TRECHO ORIGINAL
==========

Eu me lembro de como eu comecei a escrever. Eu imaginei esta reunião de um Conselho de Disciplina, como aquela que aparece no fim do filme, e a primeira frase que eu escrevi foi: a mãe dele não fala francês, então ele precisa traduzir o que ela diz, e o que ele fala é que “ela disse que eu sou um bom garoto”. Esse foi o verdadeiro começo do roteiro. E a partir dessa cena eu pensei que precisaria desenvolver o jeito que ele se posiciona dentro da classe. Algum tempo depois eu conheci o François num programa de rádio, onde ele estava promovendo seu livro, e então quando finalmente li o livro eu vi que havia ali a imagem do que uma classe de alguém como Souleymane poderia ser. Usamos trechos do livro para enriquecer o ambiente daquilo que, no começo, era apenas uma trama. Comecei com essa idéia de um menino que precisa traduzir sua própria mãe: de que as escolas estão lidando com crianças que não tem nenhuma relação real com a cultura que eles supostamente deveriam experimentar nas salas de aula. Souleymane tem que se esforçar dez vezes mais do que eu mesmo precisava me esforçar quando estava na escola, porque eu vivia numa família onde todos falavam francês, onde todos estavam lendo livros, e para ele é tão difícil aceitar o que ele está aprendendo aqui, porque se ele não consegue dar um sentido pessoal para aquilo a que está sendo submetido na escola, ele não consegue aprender nada.

Continuando pelo caminho dos outros filmes, eu vejo que para além de lidarem frontalmente com essas grandes questões, seus filmes também tem um modo de operar muito específico. Você se aproxima desses pequenos universos que funcionam como verdadeiros sistemas, como máquinas que já trabalhavam daquele jeito antes do filme chegar até ali, e que continuaram com esse mesmo funcionamento depois que o filme partir. Mas num filme como Recursos Humanos eu sinto que há algo a respeito daquele ambiente que eclipsa o seu modo de filmar: é um ambiente morto, aquela maneira de lidar com as questões trabalhistas, sindicais e familiares chegou a um beco sem saída, e não há mais como revitalizá-lo, tentar preenchê-lo de alguma vida seria atentar contra sua própria natureza. Em Entre os Muros da Escola acontece exatamente o oposto: é um ambiente ainda muito vivo por mais que o sistema que o gere parece também falido, e essa vitalidade se reflete nos personagens. Se em Recursos Humanos os personagens tendem a parecer um pouco unidimensionais, porque acabaram se colando demais ao ambiente morto que habitam, em Entre os Muros da Escola a dinâmica totalmente outra, a escola se revitaliza e ganha novas questões a cada ano, a cada mudança de perfil dos alunos, da configuração das turmas. Como se aproximar desses personagens que recusam a unidimensionalidade, que estão em transformação constante?

==========

OBJETIVO
Prossiga com o trecho sobre o filme Entre os Muros da Escola, começando logo depois da última frase.

AMOSTRA DA LISTAGEM
==========

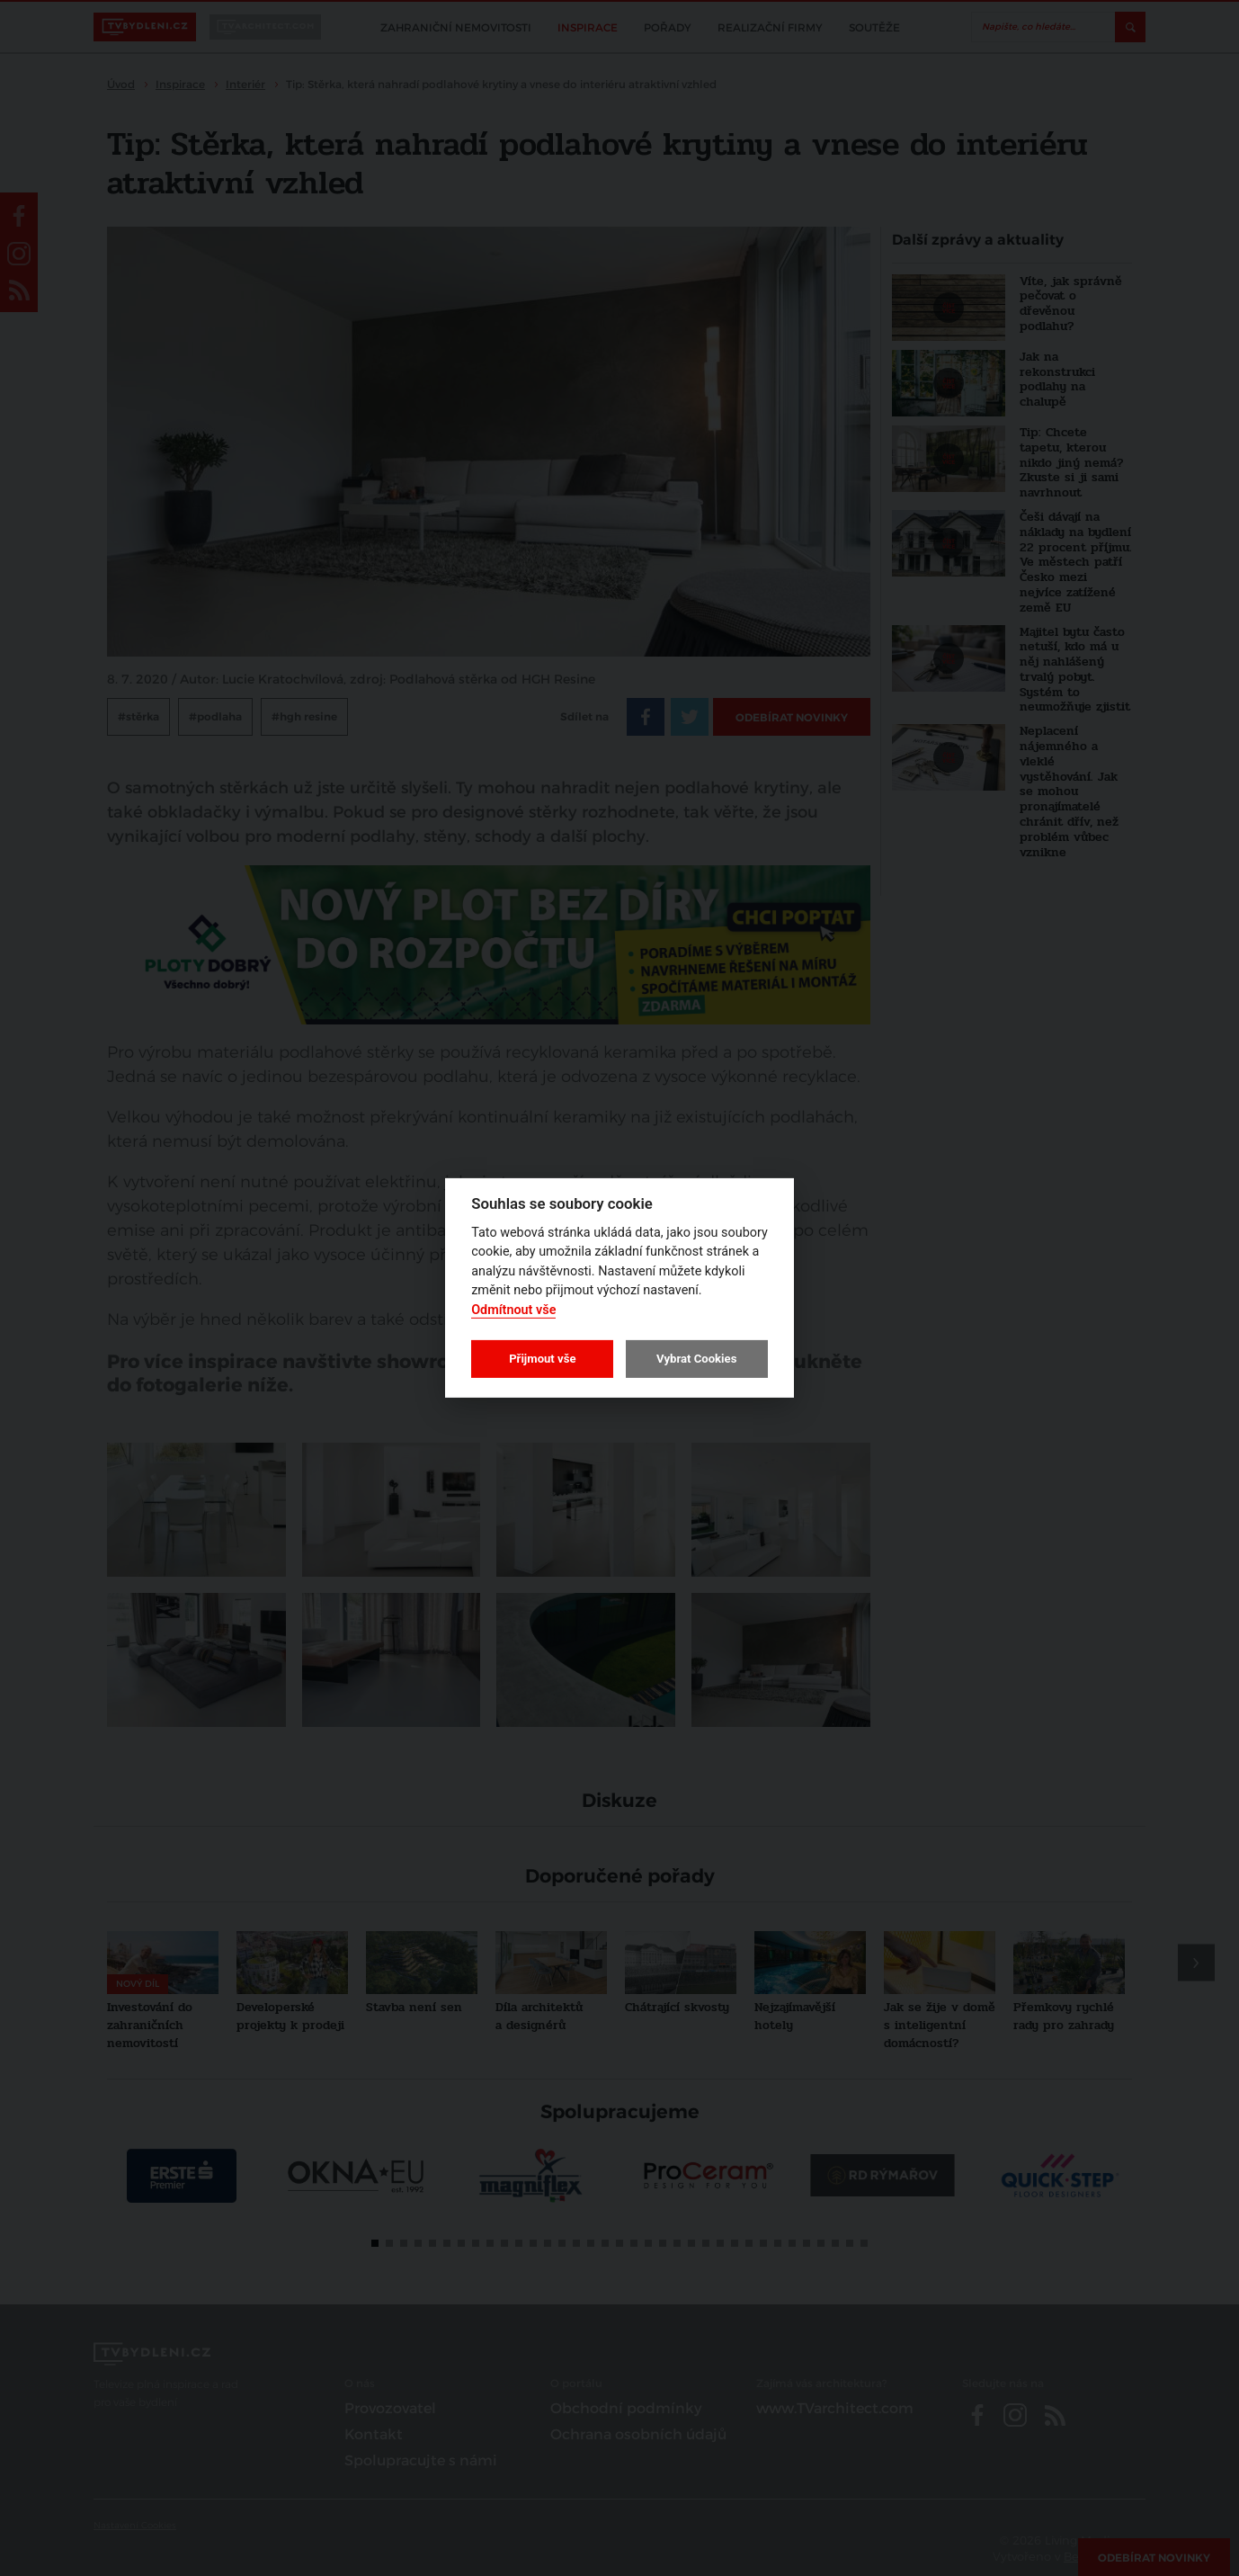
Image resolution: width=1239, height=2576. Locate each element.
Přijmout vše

==========

RESPOSTA
Bem, no começo havia o livro. François havia sido professor por 10 anos, mas ali ele descreve apenas um ano, o ano anterior à escritura do livro. E ele se aproxima muito da realidade, não só pelas questões de que apresenta, mas na maneira como as crianças estão falando, na maneira como se comportam, em suas referências. É um livro com espírito de documentário, num certo sentido. E outra coisa é que organizamos, do começo ao fim do ano escolar, ou seja, de outubro até junho, uma oficina na escola com todas as crianças que queriam participar do filme. E realmente ouvimos o que elas tinham a dizer sobre suas próprias vidas. Nós enriquecemos o roteiro com todas essas suas preocupações, com seus sonhos, as crianças foram muito importantes já no processo de escritura. Isso é o que nos permite ser realmente precisos na maneira como os descrevemos.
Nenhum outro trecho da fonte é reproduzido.